Dopo il formidabile El Abrazo de la serpiente (2015), Ciro Guerra torna alla regia, in coppia questa volta con Cristina Gallego, con Oro verde – C’era una volta in Colombia. Ambientato nella parte nordoccidentale del paese, più precisamente nel deserto di La Guajira, racconta di come una famiglia di antiche origini amerindiane (Wayuu) si trasformi, nel corso degli anni Settanta, in una delle più attive realtà del narcotraffico locale.
L’originalità del film sta tutta nel punto di vista adottato: più che raccontare la storia dei cartelli colombiani, le sue origini o i suoi sviluppi, i due registi realizzano una sorta di etnografia del narcotraffico, andando a sondare la frontiera che divide – e perciò collega – un mondo antichissimo, legato a una cultura rituale e tradizionalista da un lato e un capitalismo aggressivo, postcoloniale, amorale dall’altro.
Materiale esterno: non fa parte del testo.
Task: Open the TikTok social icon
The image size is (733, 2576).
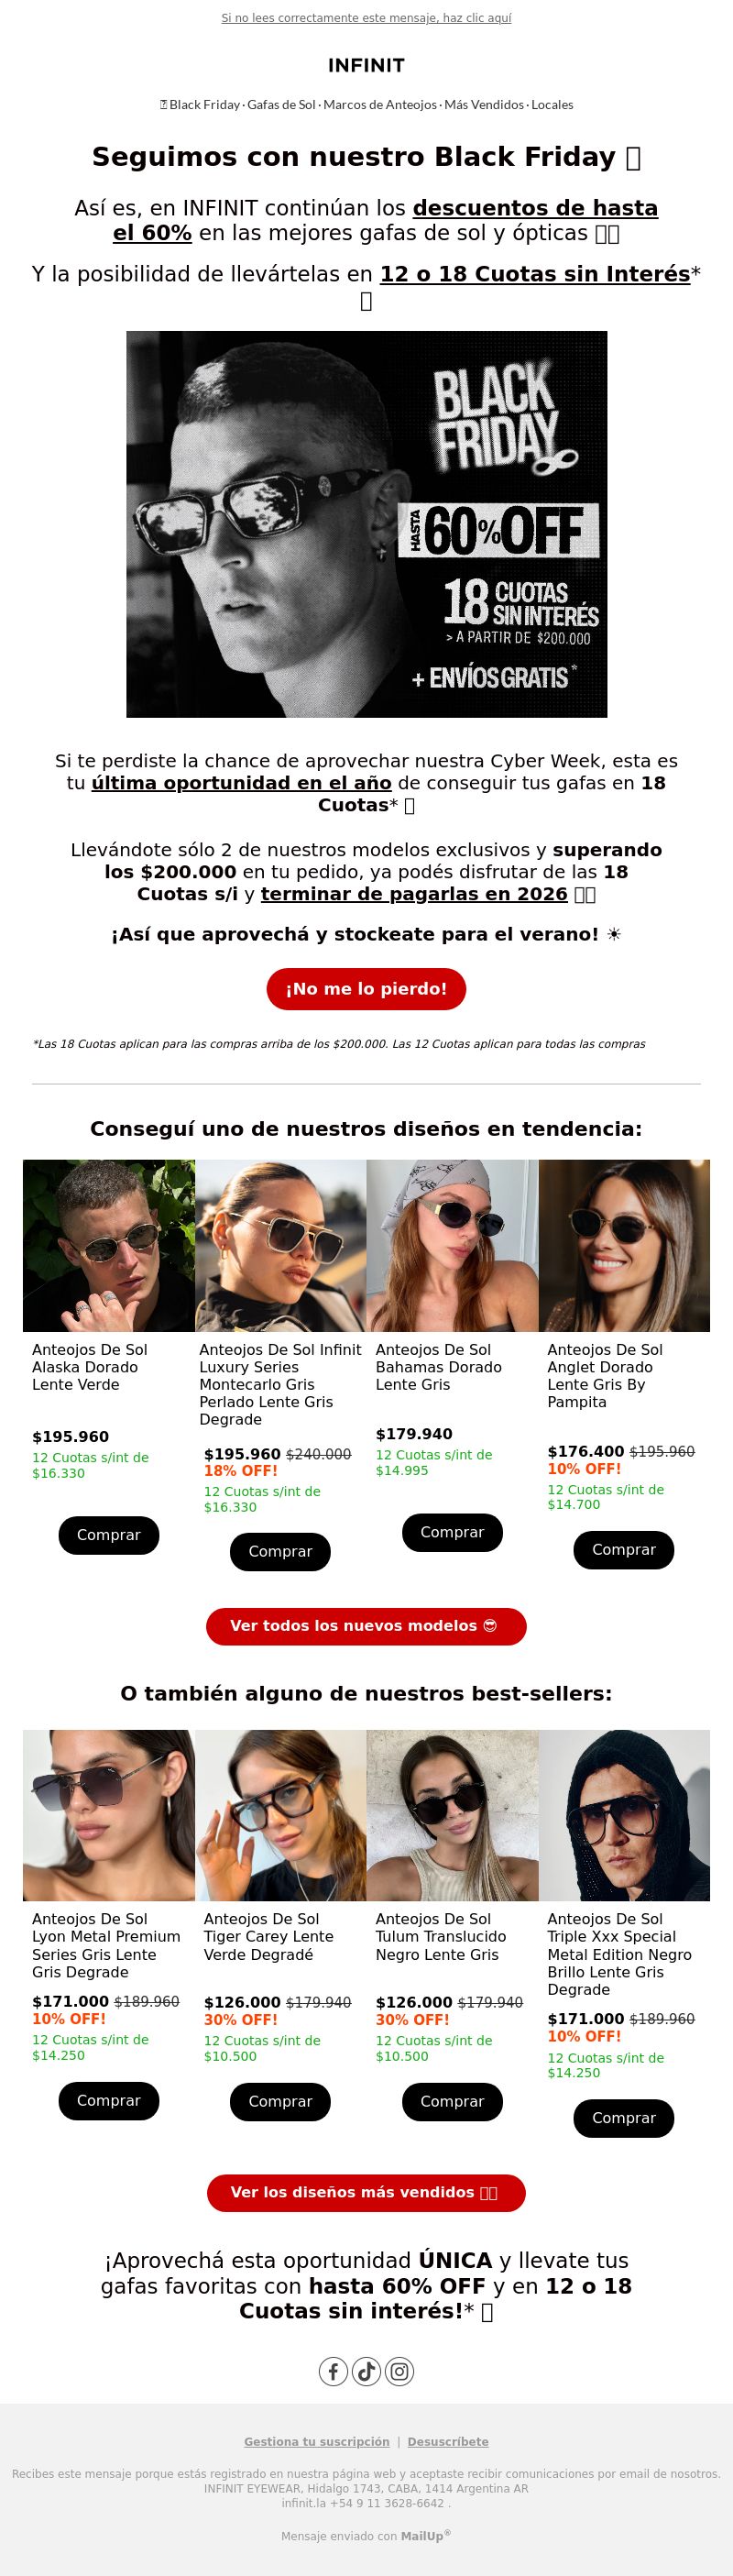Action: [x=366, y=2371]
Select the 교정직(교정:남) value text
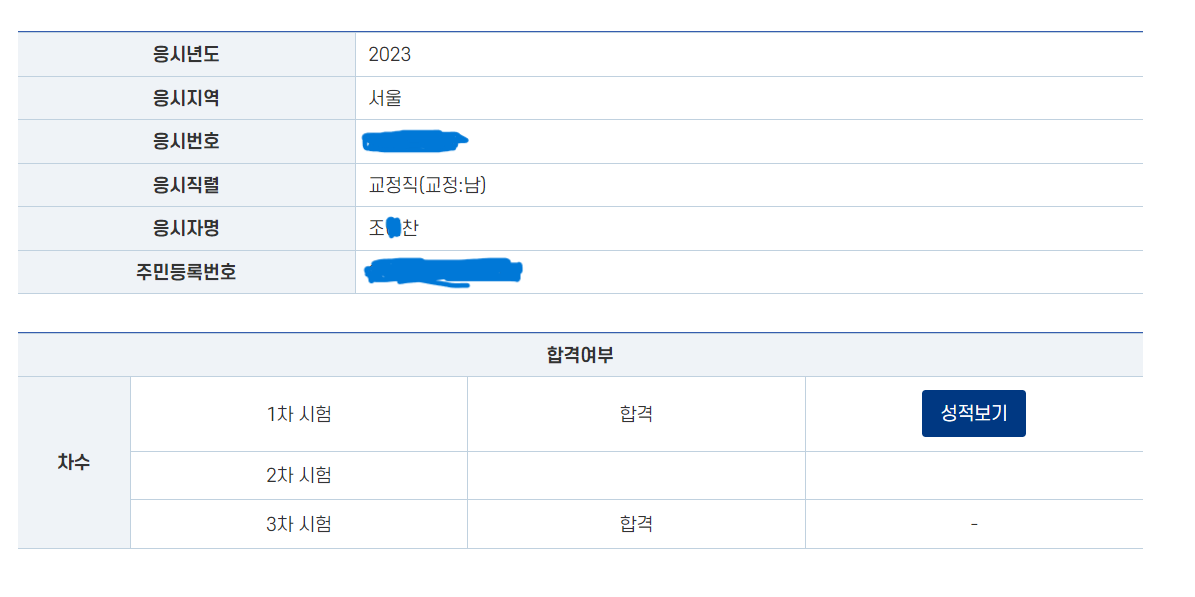The width and height of the screenshot is (1195, 597). click(427, 185)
Tra il mondo dei presagi, dell’analisi dei sogni, del passaggio estivo degli uccelli (titolo originale: Pájaros de Verano) e il mondo del denaro, della violenza e delle predazioni, si inserisce la storia – d’amore? – tra Rapayet e Zaida, scandita prima dal fiabesco racconto della dote “rovesciata” e poi scesa nel gorgo delle rese dei conti tra clan, in cui il familismo tradizionale rivela un’inedita alleanza con il più formidabile affarismo illegale.
A incorniciare le vicende, troviamo un deserto “verde”, ampio, prima alleato dei presagi, grande cornice di segmenti onirici latori di una ciclicità cosmica degli eventi, di un eterno ripetersi della vita, sia a livello umano sia, soprattutto, a livello naturale; poi, triste spettatore (a sua volta non più scrutato) di una serie di violenze scellerate, tracotanti.
Oro Verde è un poema in forma di film che racconta, in cinque canti e con modalità a volte un po’ manichee, una vicenda poco nota, senza farsi incantare dalle sirene del documentarismo e della ricerca della cronaca, dell’inchiesta o, peggio, dell’esattezza; più interessati all’antropologia che alla narrazione, più alla ricerca delle ragioni che non degli effetti, Guerra e Gallego ci immergono in un mondo di riti ancestrali – seppur non privo di ambiguità – che disegna in controluce l’ombra stessa, e i limiti, della ragione occidentale. Gli uccelli, osservati o ignorati, continuano il loro volo; il ciclo della realtà, con o senza l’uomo, prosegue il suo corso.